* _BRANO FORNITO_
□ □ □

Casteddajos! … procurad’’e moderare … [di Salvatore Cubeddu]

ca_torre_elef

Sono arrivati i viri illustres dalla città turritana per far intendere ai viri clarissimi di Cagliari di moderare sa tirannia, chiedendo: “Sardegna: ma c’è solo Cagliari?”. Con un approccio originale rispetto al tradizionale: non mugugni, ma ragioni; non secessioni, ma collaborazione; non pugni sul tavolo, ma riflessioni competenti. I sassaresi già ci sono a Cagliari e comandano, oggi come non mai. E sono attentissimi a fare l’interesse del proprio territorio, come ben sanno i sindaci o le associazioni che hanno a che fare con certi assessorati o con il banco di Sardegna.

Mario Segni e Arturo Parisi rappresentano l’ultima leva di quei sassaresi che siedono tra pari con i politici continentali. In tempi in cui la sola Francesca Barracciu partecipa al governo di Renzi e nessun nostro parlamentare della maggioranza, se non un emigrato illustre di seconda generazione( Luigi Zanda), ‘ha nome’ tra i senatori della maggioranza, ritornano gli homines novi di un tempo non lontano.

Vengono a mettere pace tra Sassari e Cagliari e a far ragionare su un fatto incontestabile: il cagliari-centrismo – anche consapevolmente incrementato ai tempi del centrodestra nei confronti della sinistra “Sassari” – non conviene alla Sardegna. Diciamo noi: è dispendioso e non funzionale a causa della marginalità geografica di Cagliari; è dannosa per le caratteristiche da città del terzo mondo nel quale si sta consolidando; è distruttiva dei ruoli delle altre città dell’Isola; è intollerabile nella sua attrattività demografica.

Perché si arriva a parlarne ora e con tanta urgenza?

Tutti i nodi degli ultimi tempi sono esplosi in pochi giorni, quelli della natura e quelli delle istituzioni: Olbia nuovamente sott’acqua, le istituzioni locali sarde l’una contro l’altra armate perché insicure del proprio destino, l’eterno tema dell’assenza di lavoro e della scadenza dell’assistenza. E in Consiglio regionale si discute del futuro delle province e dei comuni.

Olbia va rifondata e ricostruita nella parti in cui l’uomo si è opposto alla natura, ma valorizzando di essa quello che farebbe di questa città di fiordi marini e di stagni e ruscelli da incanalare una cittadina da sogno, superando il miserevole stato di dependance della Costa Smeralda, al quale troppo spesso i suoi concittadini si sono abituati e di cui inopinatamente menano vanto. Il conflitto è dappertutto: tra province, e asl, e comuni, e città metropolitane, e università, e dentro i comuni e le città. E dentro il partito egemone, il PD, le sue giunte, le correnti e i suoi leaders o capicorrente.

Questo contrastarsi continuo di uomini e istituzioni ha sostituito negli ultimi due anni in Sardegna ogni visibile conflitto sindacale. Il lavoro è allo sbando, quello di chi ce l’ha e quello di chi lo desidererebbe e non vuole vivere di assistenza. Come sempre, si dirà, o come succede da decenni: ma adesso ci si è stancati di denunciarlo o di attenderlo. Ci si combatte rosicchiando l’osso.

□ □ □

Dati estratti da una raccolta

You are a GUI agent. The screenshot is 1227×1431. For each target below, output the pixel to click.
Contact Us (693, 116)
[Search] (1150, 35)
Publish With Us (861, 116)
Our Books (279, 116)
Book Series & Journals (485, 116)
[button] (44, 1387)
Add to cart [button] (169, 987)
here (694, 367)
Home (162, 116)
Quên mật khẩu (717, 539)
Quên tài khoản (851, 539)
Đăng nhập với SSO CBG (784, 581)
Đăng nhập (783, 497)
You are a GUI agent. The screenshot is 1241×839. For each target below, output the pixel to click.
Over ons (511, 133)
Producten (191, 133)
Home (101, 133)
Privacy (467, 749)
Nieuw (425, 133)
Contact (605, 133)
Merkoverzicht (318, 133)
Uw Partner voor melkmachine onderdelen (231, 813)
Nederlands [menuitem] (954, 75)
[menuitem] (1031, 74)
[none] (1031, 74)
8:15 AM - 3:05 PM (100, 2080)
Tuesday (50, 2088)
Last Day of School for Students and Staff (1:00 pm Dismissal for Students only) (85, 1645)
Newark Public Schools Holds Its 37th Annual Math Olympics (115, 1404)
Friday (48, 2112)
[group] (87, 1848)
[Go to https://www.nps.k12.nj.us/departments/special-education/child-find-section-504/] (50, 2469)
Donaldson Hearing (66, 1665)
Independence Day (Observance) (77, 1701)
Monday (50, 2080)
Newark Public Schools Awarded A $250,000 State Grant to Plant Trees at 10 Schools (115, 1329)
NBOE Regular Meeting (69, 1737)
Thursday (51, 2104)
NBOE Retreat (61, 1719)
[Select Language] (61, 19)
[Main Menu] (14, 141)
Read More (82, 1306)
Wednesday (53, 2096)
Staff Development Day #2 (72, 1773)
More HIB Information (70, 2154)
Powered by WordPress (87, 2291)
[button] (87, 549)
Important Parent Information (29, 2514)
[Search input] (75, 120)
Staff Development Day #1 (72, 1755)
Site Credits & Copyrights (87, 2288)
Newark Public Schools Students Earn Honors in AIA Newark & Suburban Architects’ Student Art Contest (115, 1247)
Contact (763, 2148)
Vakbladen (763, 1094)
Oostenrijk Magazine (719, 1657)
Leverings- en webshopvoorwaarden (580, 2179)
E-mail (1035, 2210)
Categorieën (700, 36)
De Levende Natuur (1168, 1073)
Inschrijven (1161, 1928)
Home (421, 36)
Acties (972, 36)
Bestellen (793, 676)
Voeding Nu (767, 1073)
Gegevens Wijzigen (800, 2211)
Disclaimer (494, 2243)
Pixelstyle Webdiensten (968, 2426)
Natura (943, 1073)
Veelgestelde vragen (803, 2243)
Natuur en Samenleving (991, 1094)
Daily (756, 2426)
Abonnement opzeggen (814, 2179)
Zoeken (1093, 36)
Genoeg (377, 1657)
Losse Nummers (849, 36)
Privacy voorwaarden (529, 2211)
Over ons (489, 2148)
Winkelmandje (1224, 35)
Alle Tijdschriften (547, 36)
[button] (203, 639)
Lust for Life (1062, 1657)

□ □ □

* _PROBLEMI DA RISOLVERE_
1. Rispondi a queste domande basandoti sul brano.
(a) Chi è l'unica persona sarda che, secondo il brano, partecipa al governo di Renzi?
(b) Quale città si trova di nuovo sott'acqua?
(c) Che cosa ha sostituito, negli ultimi due anni in Sardegna, ogni visibile conflitto sindacale?
2. Cita dal brano il passo compreso tra "Olbia va rifondata" e "leaders o capicorrente.", estremi inclusi.
I record costituiscono materiale a sé, distinto dal brano.

* _RISPOSTE AI COMPITI_
1.
(a) Francesca Barracciu.
(b) Olbia.
(c) Il contrastarsi continuo di uomini e istituzioni.

2.
Olbia va rifondata e ricostruita nella parti in cui l’uomo si è opposto alla natura, ma valorizzando di essa quello che farebbe di questa città di fiordi marini e di stagni e ruscelli da incanalare una cittadina da sogno, superando il miserevole stato di dependance della Costa Smeralda, al quale troppo spesso i suoi concittadini si sono abituati e di cui inopinatamente menano vanto. Il conflitto è dappertutto: tra province, e asl, e comuni, e città metropolitane, e università, e dentro i comuni e le città. E dentro il partito egemone, il PD, le sue giunte, le correnti e i suoi leaders o capicorrente.